─── Passage provided
Our First Two Goats in Our Backyard
We had no idea what we were doing at first. So if we can start a successful farm from a small backyard operation, you can easily do it too. These are the first two goats we ever purchased. We found them on Craigslist and picked them up as we were driving back home from a vacation road trip. You can see our old backyard in the background where we kept them, until we moved to our current farm. Our dog, Turner, here is making sure the new goats pass inspection. You can successfully raise goats in your own small backyard by following these 5 easy steps.
Starting a small backyard goat farm can have a lot of benefits.
Maybe you want goats simply as pets, or as an educational project for your kids. Goats are one of the best animals for this purpose because they are small. They are easy to manage in a regular backyard and very people-friendly. If you spend time with goats when they are young, they grow up learning to follow you around and nuzzle-up against you. They can even be trained to do tricks if you take the time to work with them.
Video Credit: Happy Tails
Maybe, like us, you want to raise pure-bred registered goats so you can show them competitively at goat shows. If you do that, and begin winning awards, your goats can become more valuable. Then they can bring a higher price when you breed them and sell the new kids.
We raise dairy goats just like we did when we first got started in a small backyard. They provide the wonderful benefit of free milk for your family. And goat milk is a lot tastier and healthier for your family. Producing milk can also give you the added benefit of being able to make goat cheese which is in high demand. Another benefit of goat milk is that you can produce goat milk soap and other products. Many small backyard goat owners sell their goats milk soap for a good price at local markets and online. Beyond cheese and soap, you can even get into making yogurt, fudge, and other good products. These are great to eat, share with friends, and sell to others. Keep in mind that if you sell milk, cheese or other products for human consumption, you will need to comply with various legal requirements and get licensed before you can do that.
──────
**Exercise A:**
In the passage on backyard goats, rewrite the section starting at "Video Credit: Happy" and ending at "the new kids.", changing "goat shows" to "livestock fairs".
**Exercise B:**
Answer these questions about the passage on backyard goats:
(i) Where did the writers find the first two goats they bought?
(ii) What is the name of the writers' dog?
(iii) What must you do before selling milk, cheese, or other products for human consumption?
**Exercise C:**
Summarize the passage on backyard goats in two sentences.
The material that comes next is taken from an unrelated source.
─── Source data
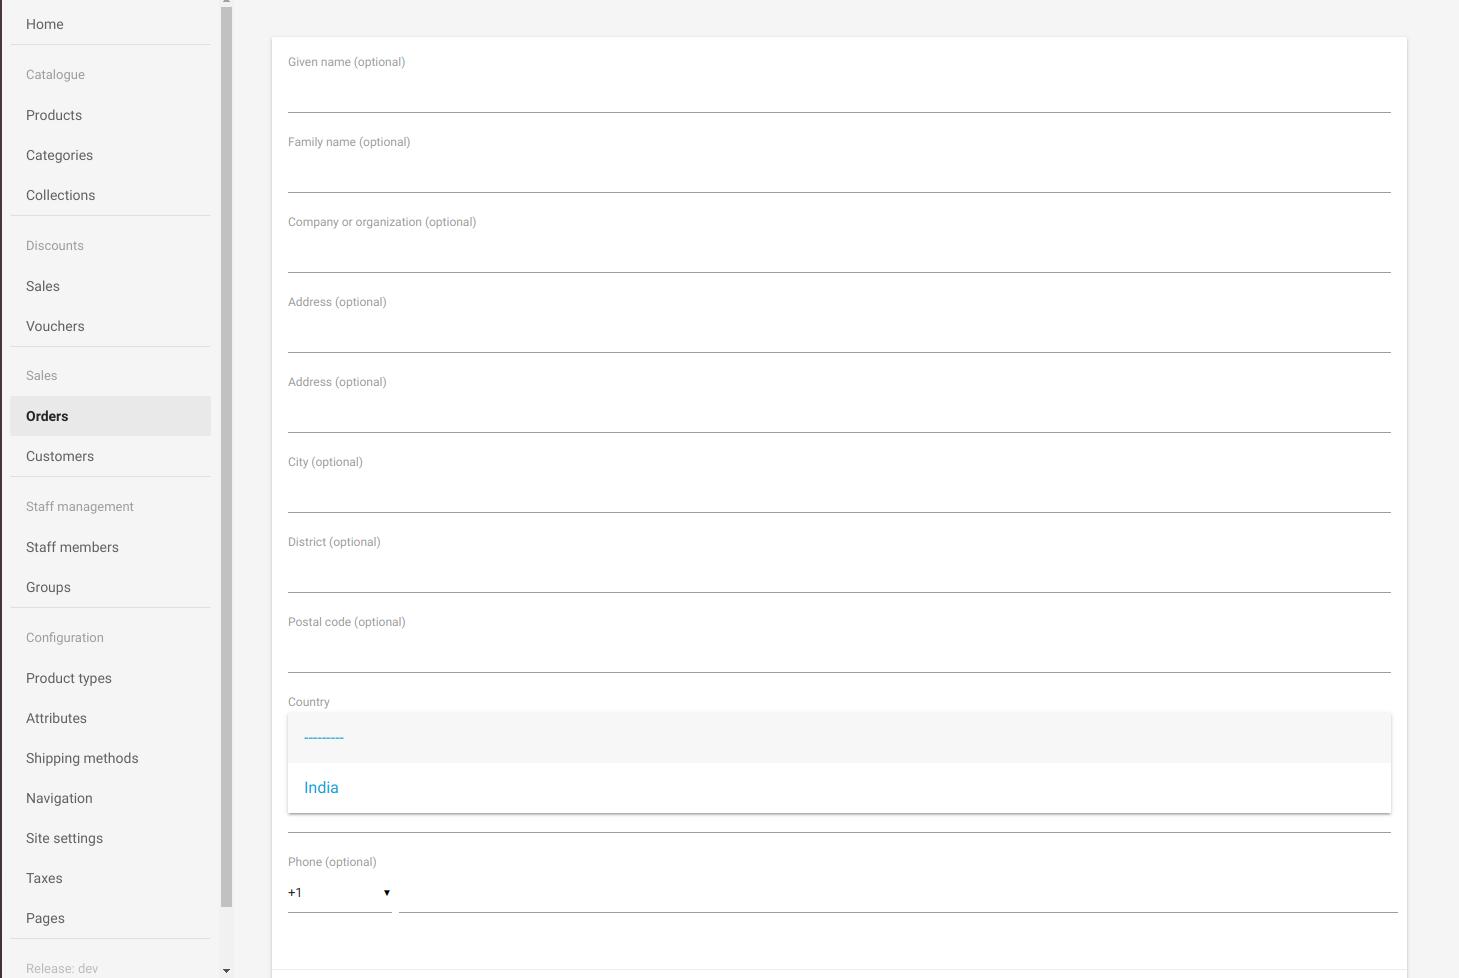Open Sales under Discounts
The image size is (1459, 978).
point(43,286)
──────
**Problem solution A:**
Video Credit: Happy Tails
Maybe, like us, you want to raise pure-bred registered goats so you can show them competitively at livestock fairs. If you do that, and begin winning awards, your goats can become more valuable. Then they can bring a higher price when you breed them and sell the new kids.

**Problem solution B:**
(i) On Craigslist.
(ii) Turner.
(iii) Comply with various legal requirements and get licensed.

**Problem solution C:**
The writers began raising goats in a small backyard with no experience and say anyone can do the same, since goats are small, easy to manage, people-friendly, and suit pets, children's projects, or showing registered animals. They raise dairy goats, whose milk can be used for the family or made into cheese, soap, yogurt, and fudge, though selling products for human consumption requires meeting legal requirements and getting licensed.